Title: Parallel Algorithms and Applications in Structured Large-scale Optimization
Speaker: Prof. Carl Laird
Affiliation: School of Chemical Engineering – Purdue University
Location: Lecture Theatre 2 ACEX Building
Time: 4:00pm

Abstract. Mathematical programming has proven to be an efficient tool for design and operation of chemical processes. However, engineering and scientific needs continue to push the boundaries of existing mathematical programming tools, often outstripping the capabilities of a single CPU workstation. Furthermore, computer chip manufacturers are no longer focusing on increasing clock speeds, and the free performance improvements that we have historically enjoyed will no longer be available, unless we develop algorithms that are capable of utilizing modern parallel architectures. This presentation discusses advances in parallel algorithms for structured nonlinear mathematical programming problems, along with a few applications of large-scale optimization. Large-scale optimization formulations arise from a number of different problem classes, including design and operations under uncertainty, optimization of complex networks, and optimization of discretized systems. In this presentation, I will outline applications in each of these areas. In design of process safety systems, we have developed advanced stochastic programming formulations for the optimal placement of gas detectors in chemical process facilities based on data from CFD simulations of leak dispersion. As well, we have partnered with both industry and federal agencies to develop a suite of tools for protecting drinking water distribution systems in the event of accidental or intentional contamination. Our research has focused on improved simulation capabilities, optimal placement of booster response units, real-time determination of contamination sources, and response optimization. Finally, we have been working with epidemiologists at Johns Hopkins University to develop improved models of infectious disease spread. These dynamic optimization formulations find seasonal patterns in inputs by solving inverse problems based on observed case counts. In particular, these results help quantify the importance of school-term holiday schedules on the spread of childhood infectious diseases.

■ ■ ■ ■

**Tasks and exercises:**
(a) Decide whether each statement agrees with the seminar abstract, answering yes or no and quoting the words from the abstract that settle it: (i) computer chip manufacturers are concentrating on raising clock speeds; (ii) the gas detector placement formulations draw on data from CFD simulations of leak dispersion; (iii) the infectious disease models are being developed with epidemiologists at Purdue University.
(b) Summarize the seminar abstract in two sentences.
The entries that come after the seminar abstract aren't needed for anything here.

**Dataset excerpts:**

■ ■ ■ ■

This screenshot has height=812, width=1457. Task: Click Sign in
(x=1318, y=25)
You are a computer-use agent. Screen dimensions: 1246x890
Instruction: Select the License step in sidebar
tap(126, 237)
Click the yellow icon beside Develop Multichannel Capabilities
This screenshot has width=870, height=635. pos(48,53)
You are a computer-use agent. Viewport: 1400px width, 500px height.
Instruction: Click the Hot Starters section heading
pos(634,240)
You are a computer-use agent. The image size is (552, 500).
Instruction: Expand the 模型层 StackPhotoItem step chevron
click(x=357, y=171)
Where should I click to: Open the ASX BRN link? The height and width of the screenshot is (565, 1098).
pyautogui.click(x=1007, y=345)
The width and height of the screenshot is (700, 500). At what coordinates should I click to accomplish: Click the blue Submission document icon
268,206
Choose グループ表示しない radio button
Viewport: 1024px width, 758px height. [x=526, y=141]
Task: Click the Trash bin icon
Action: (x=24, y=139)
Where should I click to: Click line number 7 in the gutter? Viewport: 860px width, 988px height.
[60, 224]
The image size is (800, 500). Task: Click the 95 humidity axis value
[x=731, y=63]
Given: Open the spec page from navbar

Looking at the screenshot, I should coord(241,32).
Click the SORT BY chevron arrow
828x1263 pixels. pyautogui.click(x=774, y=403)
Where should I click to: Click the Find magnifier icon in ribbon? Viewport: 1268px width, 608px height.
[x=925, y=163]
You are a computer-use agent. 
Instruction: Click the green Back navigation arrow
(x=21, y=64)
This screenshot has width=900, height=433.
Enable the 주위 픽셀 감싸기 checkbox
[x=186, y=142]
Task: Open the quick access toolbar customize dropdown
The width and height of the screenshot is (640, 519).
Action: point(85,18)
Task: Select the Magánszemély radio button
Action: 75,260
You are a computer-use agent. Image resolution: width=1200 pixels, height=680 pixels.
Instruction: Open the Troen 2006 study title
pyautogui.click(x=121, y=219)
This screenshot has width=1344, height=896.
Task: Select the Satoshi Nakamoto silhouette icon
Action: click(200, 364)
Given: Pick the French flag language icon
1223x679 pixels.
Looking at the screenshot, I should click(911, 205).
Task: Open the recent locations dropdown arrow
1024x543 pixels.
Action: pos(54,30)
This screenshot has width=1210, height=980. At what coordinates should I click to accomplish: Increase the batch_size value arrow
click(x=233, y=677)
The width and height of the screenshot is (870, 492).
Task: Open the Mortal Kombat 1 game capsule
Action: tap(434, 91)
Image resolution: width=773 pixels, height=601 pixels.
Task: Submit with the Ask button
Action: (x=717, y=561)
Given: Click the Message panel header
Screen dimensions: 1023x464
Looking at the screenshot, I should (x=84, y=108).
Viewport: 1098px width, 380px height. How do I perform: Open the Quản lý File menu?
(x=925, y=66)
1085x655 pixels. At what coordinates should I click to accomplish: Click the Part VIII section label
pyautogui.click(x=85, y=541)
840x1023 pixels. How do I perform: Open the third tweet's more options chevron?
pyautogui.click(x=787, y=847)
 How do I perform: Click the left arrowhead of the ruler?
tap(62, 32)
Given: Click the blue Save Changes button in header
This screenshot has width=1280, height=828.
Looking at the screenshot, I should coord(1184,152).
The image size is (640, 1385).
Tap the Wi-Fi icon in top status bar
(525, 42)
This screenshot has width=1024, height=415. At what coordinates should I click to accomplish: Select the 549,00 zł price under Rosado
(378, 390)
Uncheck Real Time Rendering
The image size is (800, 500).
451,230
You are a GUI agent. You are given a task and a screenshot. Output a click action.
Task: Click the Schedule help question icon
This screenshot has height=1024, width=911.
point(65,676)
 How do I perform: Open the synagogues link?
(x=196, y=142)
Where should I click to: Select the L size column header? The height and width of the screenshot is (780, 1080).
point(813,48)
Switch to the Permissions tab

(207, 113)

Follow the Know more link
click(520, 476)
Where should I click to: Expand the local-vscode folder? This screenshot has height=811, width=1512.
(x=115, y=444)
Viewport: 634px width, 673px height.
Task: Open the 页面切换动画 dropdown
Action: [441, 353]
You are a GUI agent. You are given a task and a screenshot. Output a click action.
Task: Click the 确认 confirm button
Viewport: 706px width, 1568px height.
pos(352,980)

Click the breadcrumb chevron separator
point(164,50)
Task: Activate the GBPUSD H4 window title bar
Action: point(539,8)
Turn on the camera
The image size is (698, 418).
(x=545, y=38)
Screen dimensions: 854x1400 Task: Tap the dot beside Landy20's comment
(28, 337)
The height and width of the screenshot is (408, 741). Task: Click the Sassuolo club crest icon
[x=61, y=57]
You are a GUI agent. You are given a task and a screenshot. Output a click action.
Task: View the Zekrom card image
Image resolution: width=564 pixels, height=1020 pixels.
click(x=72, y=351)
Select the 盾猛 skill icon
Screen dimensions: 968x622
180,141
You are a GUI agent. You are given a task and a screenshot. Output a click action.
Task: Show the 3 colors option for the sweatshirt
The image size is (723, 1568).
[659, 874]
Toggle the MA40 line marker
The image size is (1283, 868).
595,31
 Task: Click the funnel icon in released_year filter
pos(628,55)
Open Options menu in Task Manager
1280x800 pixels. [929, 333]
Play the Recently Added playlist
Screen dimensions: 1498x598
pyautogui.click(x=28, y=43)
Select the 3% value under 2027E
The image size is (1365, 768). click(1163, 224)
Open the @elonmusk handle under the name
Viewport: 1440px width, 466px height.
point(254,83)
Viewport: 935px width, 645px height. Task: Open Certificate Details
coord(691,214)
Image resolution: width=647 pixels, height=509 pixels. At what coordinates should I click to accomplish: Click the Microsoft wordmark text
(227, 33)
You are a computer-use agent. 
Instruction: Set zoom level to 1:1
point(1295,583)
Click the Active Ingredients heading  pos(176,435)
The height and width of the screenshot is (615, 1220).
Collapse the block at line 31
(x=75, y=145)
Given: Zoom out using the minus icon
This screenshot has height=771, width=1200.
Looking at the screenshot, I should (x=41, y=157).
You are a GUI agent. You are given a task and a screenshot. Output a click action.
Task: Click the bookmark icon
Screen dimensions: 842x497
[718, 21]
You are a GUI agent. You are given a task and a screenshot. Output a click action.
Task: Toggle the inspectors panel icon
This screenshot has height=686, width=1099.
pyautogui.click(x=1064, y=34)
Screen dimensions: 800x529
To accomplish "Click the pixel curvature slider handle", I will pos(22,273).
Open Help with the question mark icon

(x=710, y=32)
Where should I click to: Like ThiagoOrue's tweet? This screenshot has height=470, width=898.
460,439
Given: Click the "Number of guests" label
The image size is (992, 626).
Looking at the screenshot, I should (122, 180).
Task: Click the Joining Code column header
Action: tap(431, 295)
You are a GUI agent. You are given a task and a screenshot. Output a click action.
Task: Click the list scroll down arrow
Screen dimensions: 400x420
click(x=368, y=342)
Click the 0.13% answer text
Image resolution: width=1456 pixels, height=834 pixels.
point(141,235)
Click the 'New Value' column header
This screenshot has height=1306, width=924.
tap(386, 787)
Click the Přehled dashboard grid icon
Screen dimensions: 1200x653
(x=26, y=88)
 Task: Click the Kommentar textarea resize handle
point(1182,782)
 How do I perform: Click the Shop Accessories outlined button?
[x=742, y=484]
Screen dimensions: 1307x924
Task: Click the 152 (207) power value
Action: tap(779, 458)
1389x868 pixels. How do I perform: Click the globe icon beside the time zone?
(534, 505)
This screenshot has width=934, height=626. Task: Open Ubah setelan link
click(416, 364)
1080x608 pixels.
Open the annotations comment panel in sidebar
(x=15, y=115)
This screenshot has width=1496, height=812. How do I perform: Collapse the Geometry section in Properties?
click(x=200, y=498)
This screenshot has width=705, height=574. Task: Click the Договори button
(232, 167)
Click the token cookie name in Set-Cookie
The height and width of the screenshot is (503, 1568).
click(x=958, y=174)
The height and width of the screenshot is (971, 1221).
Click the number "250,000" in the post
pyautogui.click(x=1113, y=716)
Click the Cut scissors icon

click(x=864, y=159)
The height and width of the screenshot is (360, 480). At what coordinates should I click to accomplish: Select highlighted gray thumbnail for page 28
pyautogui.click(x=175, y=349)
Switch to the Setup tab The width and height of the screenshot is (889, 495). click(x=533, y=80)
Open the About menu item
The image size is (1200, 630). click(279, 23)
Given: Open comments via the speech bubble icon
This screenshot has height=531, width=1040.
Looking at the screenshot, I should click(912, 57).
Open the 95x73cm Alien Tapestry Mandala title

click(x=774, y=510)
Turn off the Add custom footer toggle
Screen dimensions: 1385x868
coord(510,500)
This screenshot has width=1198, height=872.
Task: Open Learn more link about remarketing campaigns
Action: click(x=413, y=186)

■ ■ ■ ■

**Answers for the exercise:**
(a)
(i) No: "computer chip manufacturers are no longer focusing on increasing clock speeds"
(ii) Yes: "optimal placement of gas detectors in chemical process facilities based on data from CFD simulations of leak dispersion"
(iii) No: "we have been working with epidemiologists at Johns Hopkins University to develop improved models of infectious disease spread"

(b) Because engineering needs are outstripping single-CPU workstations and chip makers are no longer raising clock speeds, the talk covers parallel algorithms for structured nonlinear mathematical programming problems. It also outlines large-scale optimization applications: gas detector placement in chemical facilities, protection of drinking water distribution systems from contamination, and models of infectious disease spread that find seasonal patterns from observed case counts.